• [WHAT TO PRODUCE] Taking the line that contains "Instruction: Stop the" as the starting point, give again exactly every line up to and including the last line of the records below.

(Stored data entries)
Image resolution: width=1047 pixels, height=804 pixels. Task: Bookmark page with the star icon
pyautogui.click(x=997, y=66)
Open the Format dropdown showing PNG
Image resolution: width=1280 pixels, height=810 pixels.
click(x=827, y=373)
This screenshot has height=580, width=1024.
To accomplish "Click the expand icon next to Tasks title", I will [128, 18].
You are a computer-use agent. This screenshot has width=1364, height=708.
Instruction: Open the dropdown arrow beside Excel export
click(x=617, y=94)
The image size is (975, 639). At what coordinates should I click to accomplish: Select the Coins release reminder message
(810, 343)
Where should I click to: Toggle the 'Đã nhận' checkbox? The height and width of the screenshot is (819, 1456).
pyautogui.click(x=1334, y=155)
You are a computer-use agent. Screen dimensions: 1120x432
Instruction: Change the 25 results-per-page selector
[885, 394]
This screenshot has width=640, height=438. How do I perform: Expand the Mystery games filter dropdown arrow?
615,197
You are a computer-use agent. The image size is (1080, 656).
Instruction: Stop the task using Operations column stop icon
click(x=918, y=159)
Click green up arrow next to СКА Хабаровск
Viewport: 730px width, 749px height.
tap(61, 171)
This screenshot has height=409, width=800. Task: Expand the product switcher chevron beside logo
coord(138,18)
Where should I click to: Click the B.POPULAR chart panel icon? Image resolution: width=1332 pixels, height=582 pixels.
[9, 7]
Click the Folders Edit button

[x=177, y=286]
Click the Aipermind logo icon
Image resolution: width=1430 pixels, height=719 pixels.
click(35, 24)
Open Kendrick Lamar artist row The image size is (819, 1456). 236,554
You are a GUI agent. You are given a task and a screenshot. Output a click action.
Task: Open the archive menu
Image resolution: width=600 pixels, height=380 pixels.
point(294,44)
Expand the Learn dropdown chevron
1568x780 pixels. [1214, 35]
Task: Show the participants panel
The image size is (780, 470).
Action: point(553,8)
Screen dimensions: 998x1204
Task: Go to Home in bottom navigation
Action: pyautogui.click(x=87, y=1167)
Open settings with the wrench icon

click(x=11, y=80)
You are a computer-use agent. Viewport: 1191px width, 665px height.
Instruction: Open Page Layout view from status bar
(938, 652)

• [YOUR RESPONSE]
Instruction: Stop the task using Operations column stop icon
click(x=918, y=159)
Click green up arrow next to СКА Хабаровск
Viewport: 730px width, 749px height.
tap(61, 171)
This screenshot has height=409, width=800. Task: Expand the product switcher chevron beside logo
coord(138,18)
Where should I click to: Click the B.POPULAR chart panel icon? Image resolution: width=1332 pixels, height=582 pixels.
[9, 7]
Click the Folders Edit button

[x=177, y=286]
Click the Aipermind logo icon
Image resolution: width=1430 pixels, height=719 pixels.
click(35, 24)
Open Kendrick Lamar artist row The image size is (819, 1456). 236,554
You are a GUI agent. You are given a task and a screenshot. Output a click action.
Task: Open the archive menu
Image resolution: width=600 pixels, height=380 pixels.
point(294,44)
Expand the Learn dropdown chevron
1568x780 pixels. [1214, 35]
Task: Show the participants panel
The image size is (780, 470).
Action: point(553,8)
Screen dimensions: 998x1204
Task: Go to Home in bottom navigation
Action: pyautogui.click(x=87, y=1167)
Open settings with the wrench icon

click(x=11, y=80)
You are a computer-use agent. Viewport: 1191px width, 665px height.
Instruction: Open Page Layout view from status bar
(938, 652)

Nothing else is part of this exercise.